[ad_1]
Samsung Electronics and LG Electronics are changing their smartphone manufacturing policy early in the competition. From 2018, they introduce a "shotgun policy" – letting out the maximum number of smartphones per year, by analogy with a shotgun, in which a lot of lead blows at once. Previously, these manufacturers focused mainly on high-end models, but this has led to a decrease in their market share, according to analysts Digitimes.
Only in the first half of 2018, Samsung and LG respectively launched nine and eight new smartphones. This figure does not include phone models that have been added for individual markets. For comparison, Samsung and LG each produced about 11 models a year in 2016 and 2017.
The smartphone's shotgun policy is expected to help businesses stay in the smartphone market, which is shrinking overall. In the first quarter of this year, it decreased 3% year-over-year. According to Strategy Analytics analysts, Samsung's worldwide share declined in the first quarter of 2018 to 22.6%, while it was 22.7% a year earlier. LG during the same period decreased by 3.3%. Apple's share rose 14.4% to 15.1%, Huawei gained 2%, reaching a general level of 11.4%, Xiaomi doubled its results to 8.2%.
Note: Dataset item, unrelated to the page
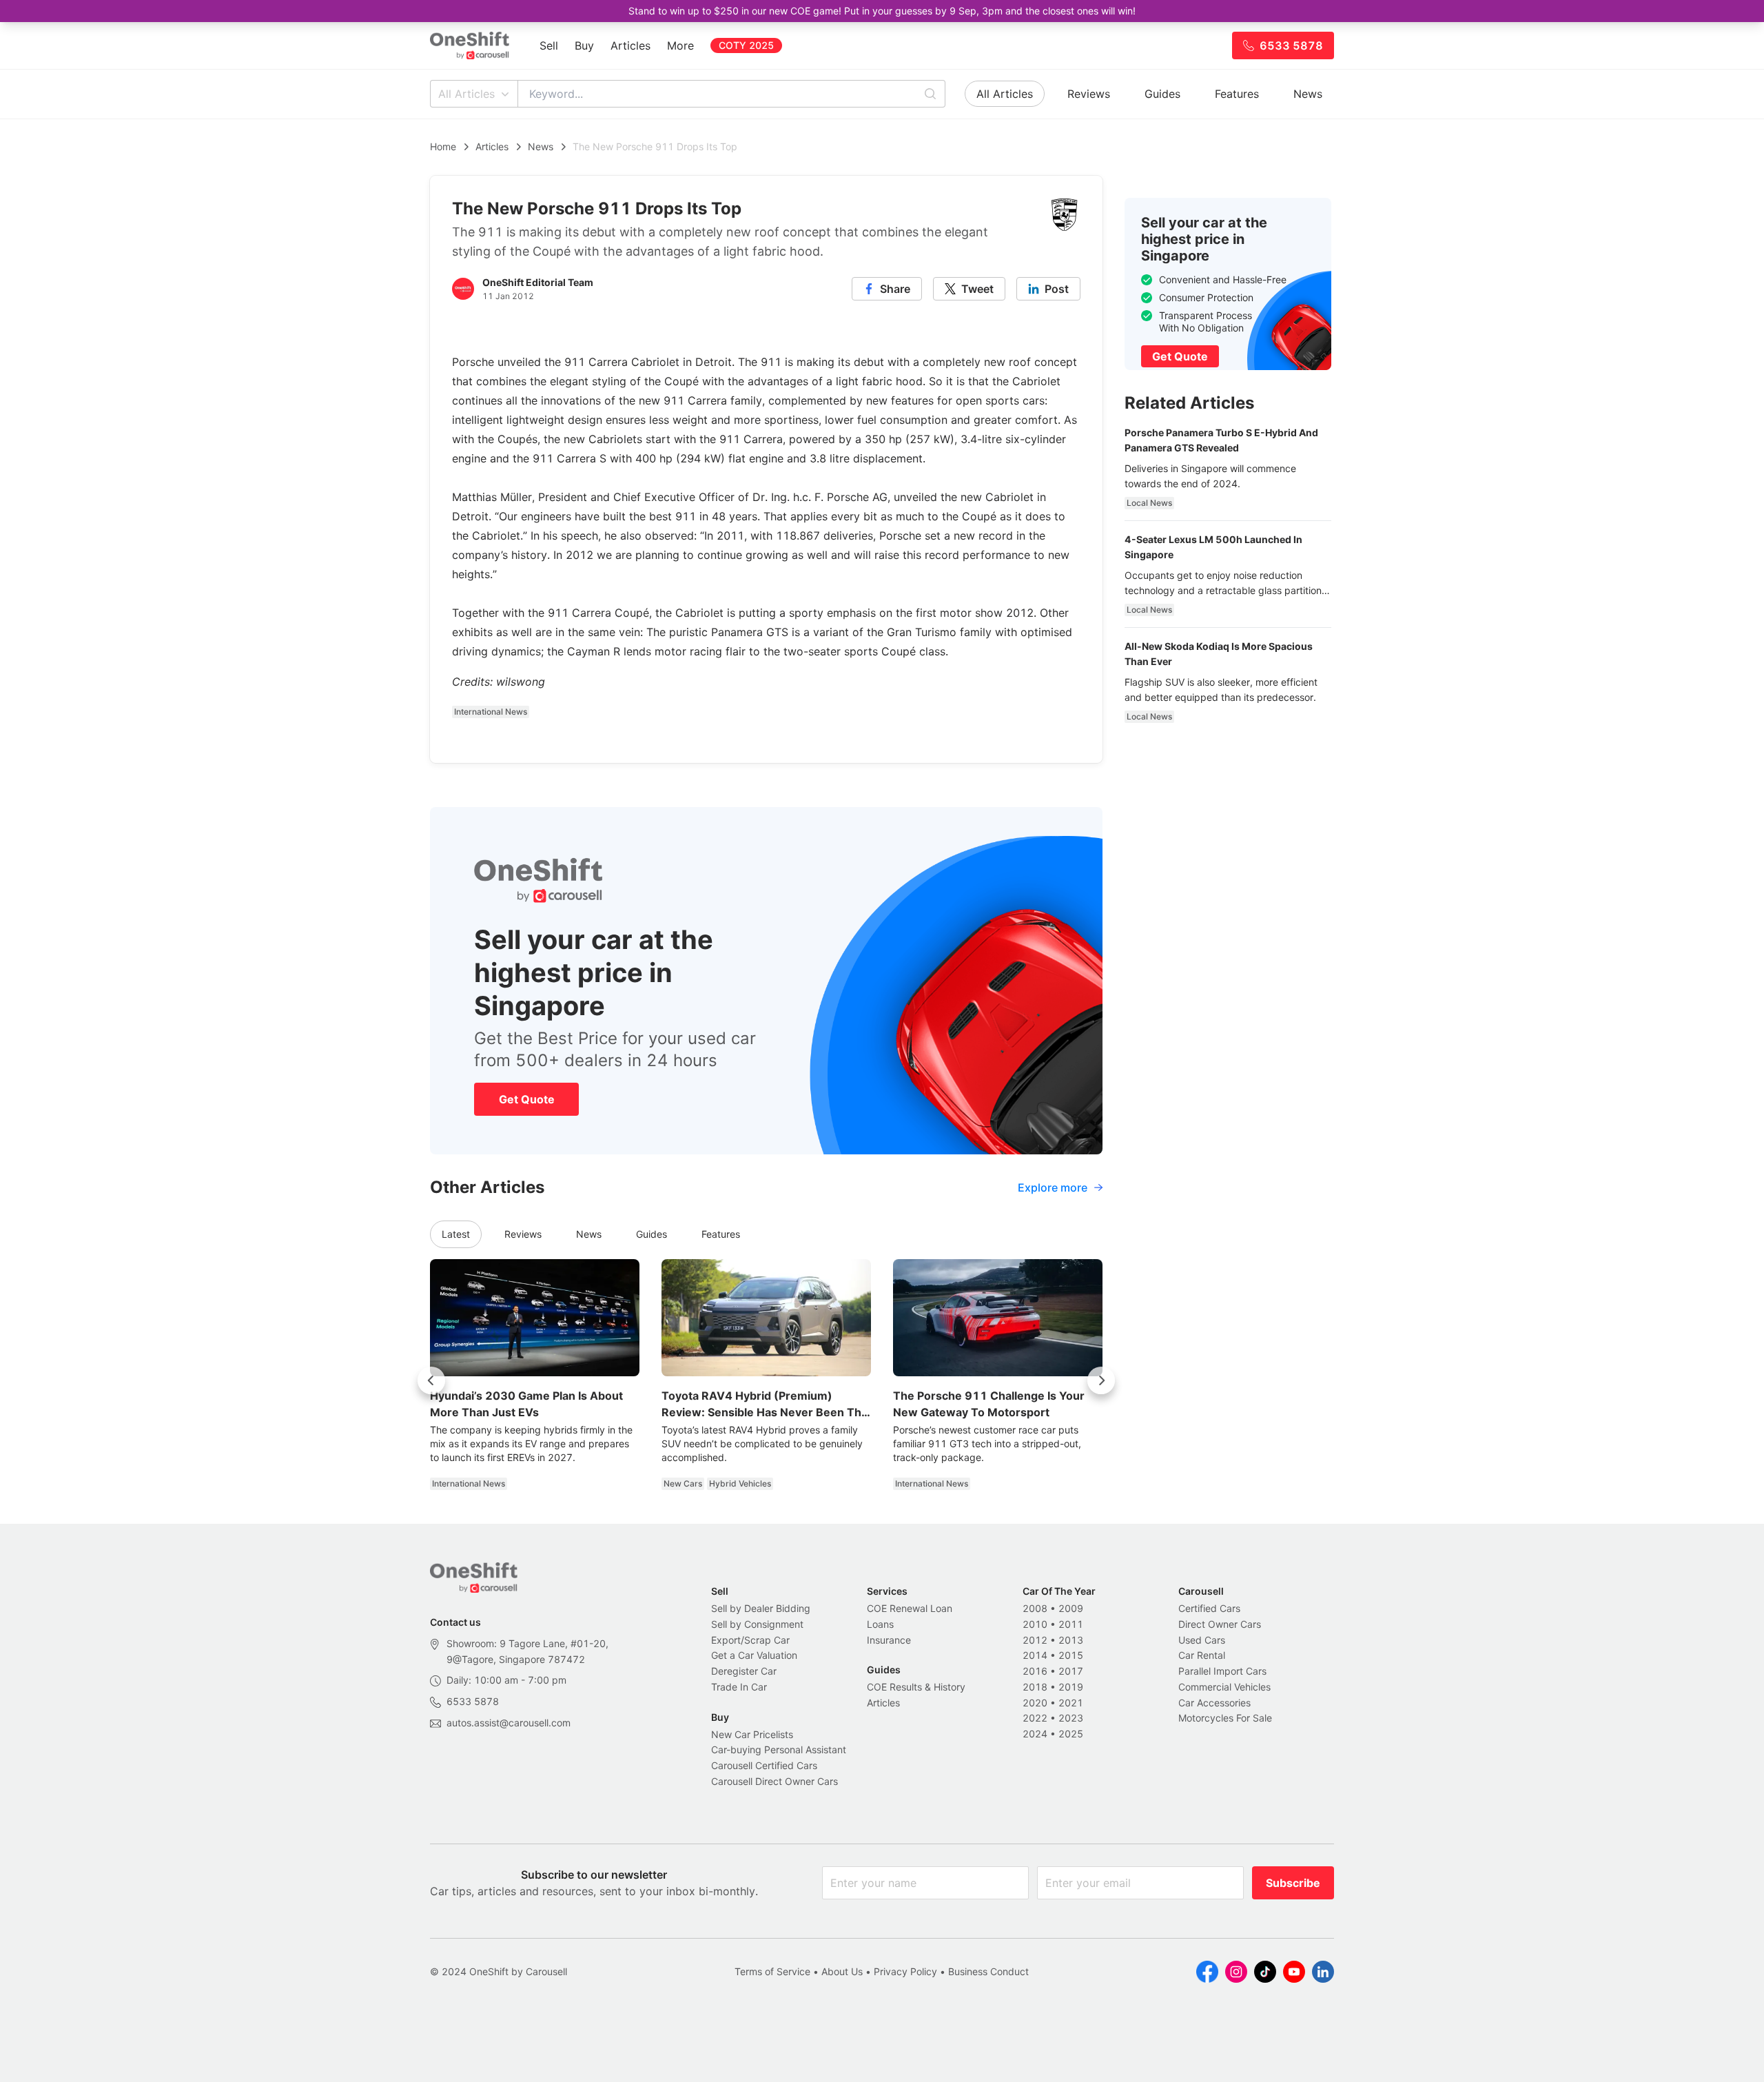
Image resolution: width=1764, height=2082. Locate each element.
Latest (456, 1234)
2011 (1070, 1624)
Huawei, Xiaomi and other Chinese brands could undermine sales. first-tier manufacturers, particularly in Asia and Europe. Huawei has shipped more than six million units of its new P20 since its launch in June. That's 81% more than the P10 from last year. The P20 has a Kirin 970 CPU CPU, a triple camera and supports applications based on artificial intelligence. At the same time, it costs less than the flagship Samsung Galaxy S9.
The results of the Xiaomi Mi 8 Fresh are also impressive – a million pieces in the first 18 days of sales. Among the features of the Mi 8 is a 6.21-inch screen, a Qualcomm Snapdragon 845 processor and a 12-megapixel dual-core camera. The LG V35 ThinQ is approximately the same, which costs about $ 300-400 more.